Sophie: kernel-2.6.18-238.el5 src

kernel-2.6.18-238.el5.src.rpm

From: Erik Jacobson <ejacobso@redhat.com>
Subject: [RHEL5.1 Patch] BZ 220416 FPSWA exceptions taking excessive system time (performance issue)
Date: Thu, 21 Dec 2006 13:32:16 -0500
Bugzilla: 220416
Message-Id: <20061221183215.GA17230@redhat.com>
Changelog: [ia64] FPSWA exceptions take excessive system time 


This is bugzilla 220416.

Improve the scalability of the fpswa code that rate-limits
logging of messages.

There are 2 distinctly different problems in this code.

1) If prctl is used to disable logging, last_time is never
   updated. The result is that fpu_swa_count is zeroed out on
   EVERY fp fault. This causes a very very hot cache line.
   The fix reduces the wallclock time of a 1024p FP exception test
   from 28734 sec to 19 sec!!!

2) On VERY large systems, excessive messages are logged because
   multiple cpus can each reset or increment fpu_swa_count at
   about the same time. The result is that hundreds of messages
   are logged each second. The fixes reduces the logging rate
   to ~1 per second.


	Signed-off-by: Jack Steiner <steiner@sgi.com>

---
Here is some additional detail about the second problem.

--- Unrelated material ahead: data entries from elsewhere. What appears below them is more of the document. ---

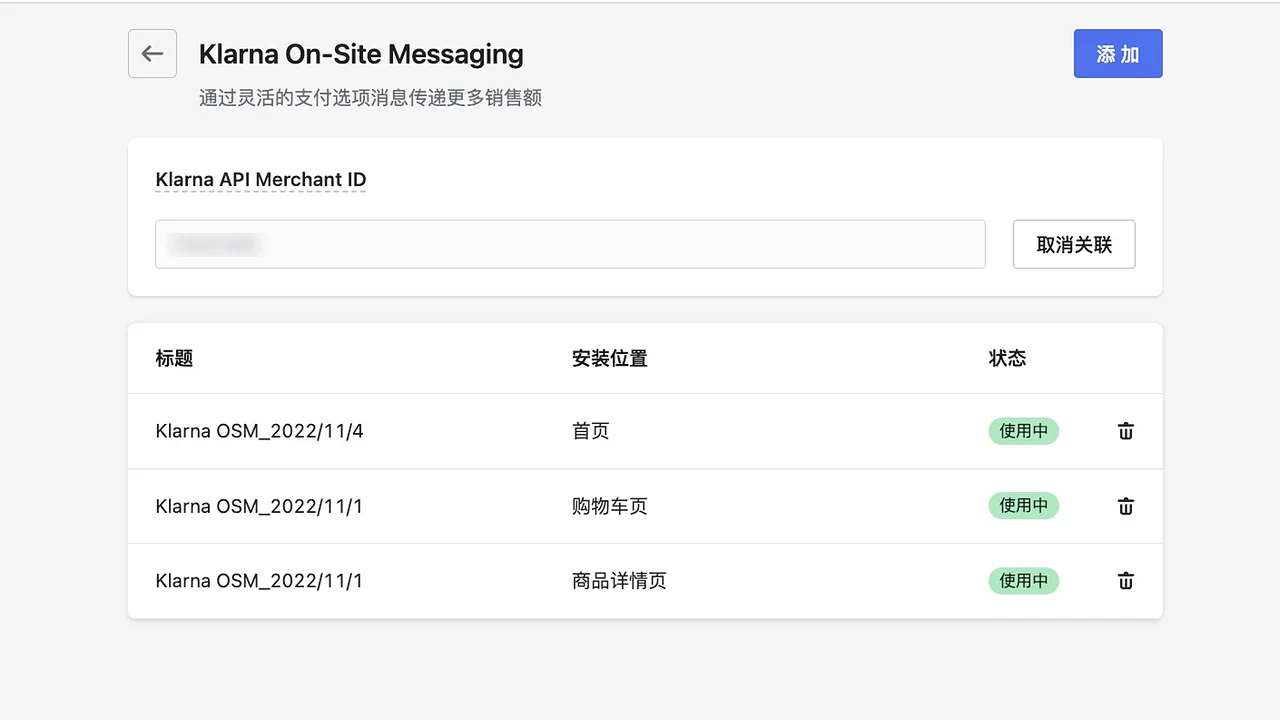
Task: Click the delete icon in the last table row
Action: coord(1125,581)
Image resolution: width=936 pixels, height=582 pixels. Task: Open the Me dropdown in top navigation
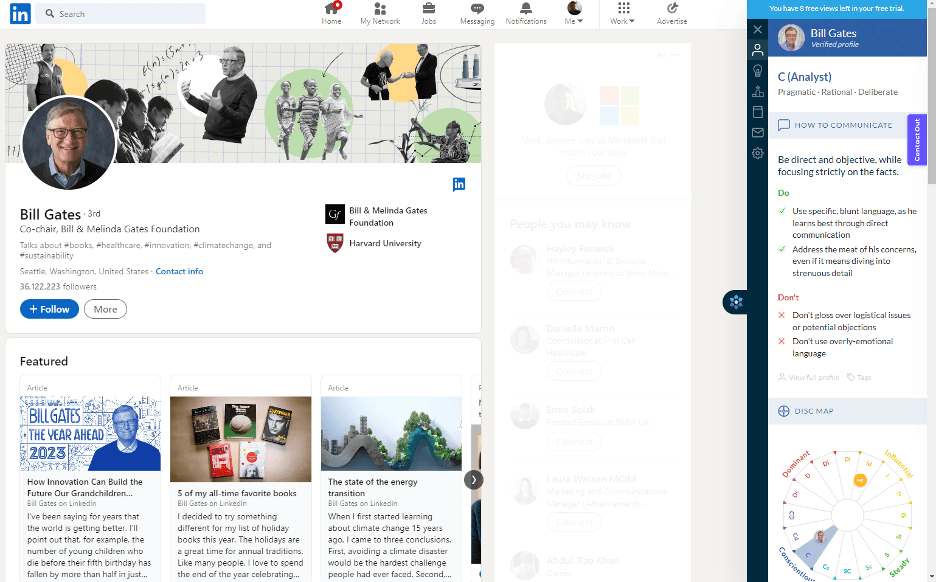coord(573,14)
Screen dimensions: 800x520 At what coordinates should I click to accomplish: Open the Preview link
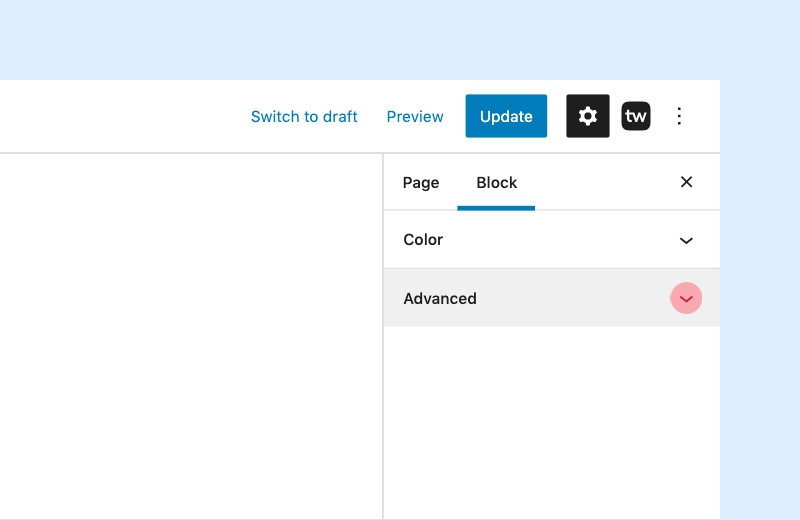click(x=415, y=116)

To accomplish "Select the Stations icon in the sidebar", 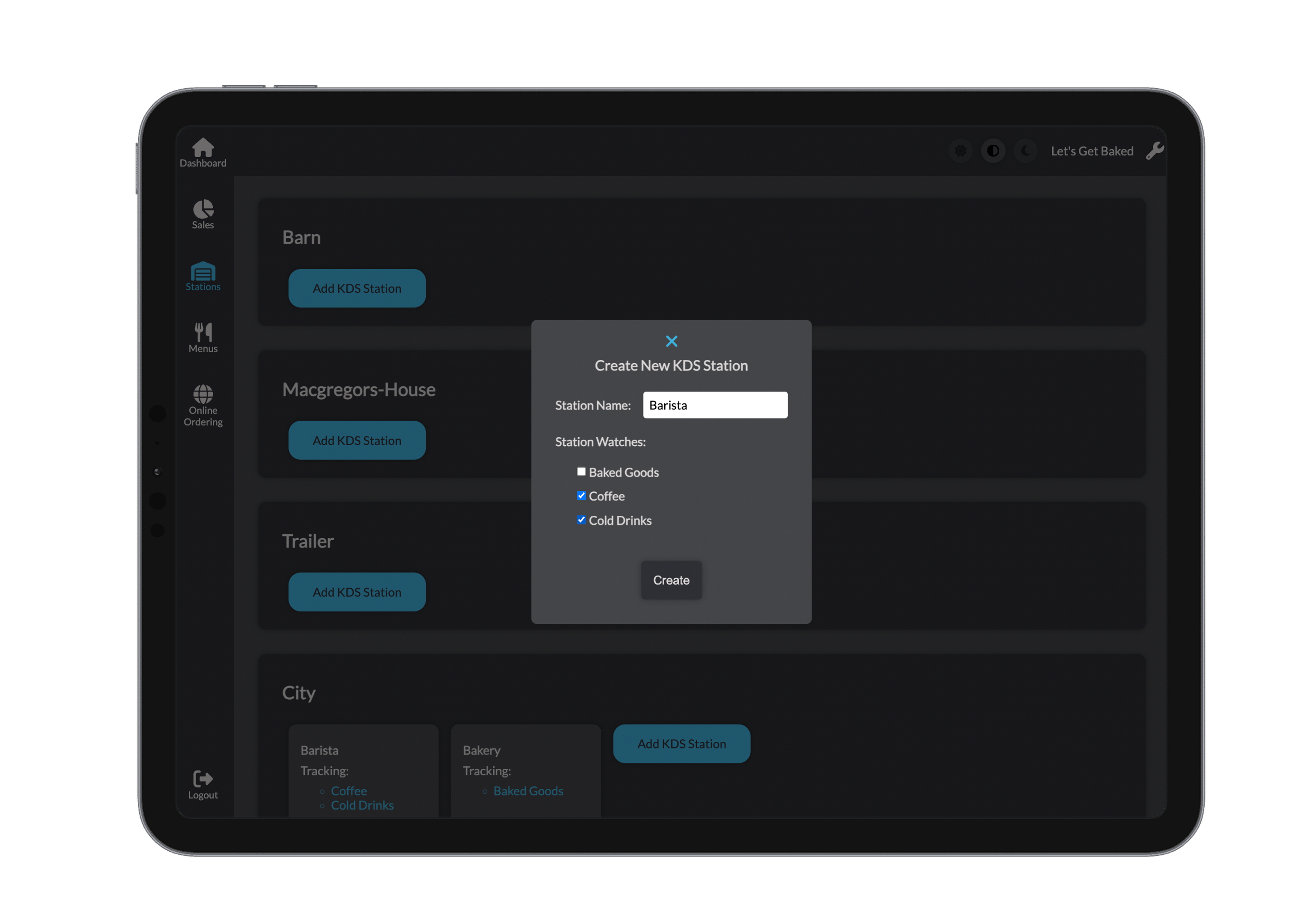I will coord(203,272).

The second problem occurs only at high cpu counts. The problem has been seen
on 768p & 1024p systems. It does not _appear_ to occur on 512p systems
although I would not rule out that it could occur under some conditions.

The current algorithm relies on the fact that <last_time> & <fpu_swa_count>
are infrequently modified. Under most circumstances, these variables are
globally shared & each cpu has a read-only copy of the cache line.

When one of the <last_time>/<fpu_swa_count> variables is modified, the cpu
must first cause the line to be evicted from all other cpus, then obtain an
exclusive copy of the cacheline. When the line is finally obtained
exclusively, there is no guarantee that the contents have not changed from
the values observed when the line was held shared.

Look specifically at this code and consider the case where <fpu_swa_count>
is incremented:

  (1)   if ((fpu_swa_count < 4) ...
  (2)           ....
  (3)           ++fpu_swa_count;


        - code at line (1) gets a shared copy of the cacheline containing
          <fpu_swa_count>.

        - the value of <fpu_swa_count> is loaded into a register

        - code at line (2) generates a few more memory references &
          introduces a small delay between (1) & (3)

        - code at line (3) does:
                - add "1" to the possibly stale register copy of
                  <fpu_swa_count> that was read from the shared line in (1)
                - obtains an exclusive copy of <fpu_swa_count>
                - OTHER CPUS MAY HAVE already update this line!!
                - stores the potentially stale result to <fpu_swa_count>

On heavily loaded large systems, it is probable that multiple cpus will each
make the same updates to <fpu_swa_count>. The <fpu_swa_count> can be
repeated reset to the same or smaller values. The result is that excessive
messages are logged & the cachelines containing <fpu_swa_count> becomes very
hot.


This is easily verified. The log from the customer site showed periods of
correct behavior & periods of bad behavior.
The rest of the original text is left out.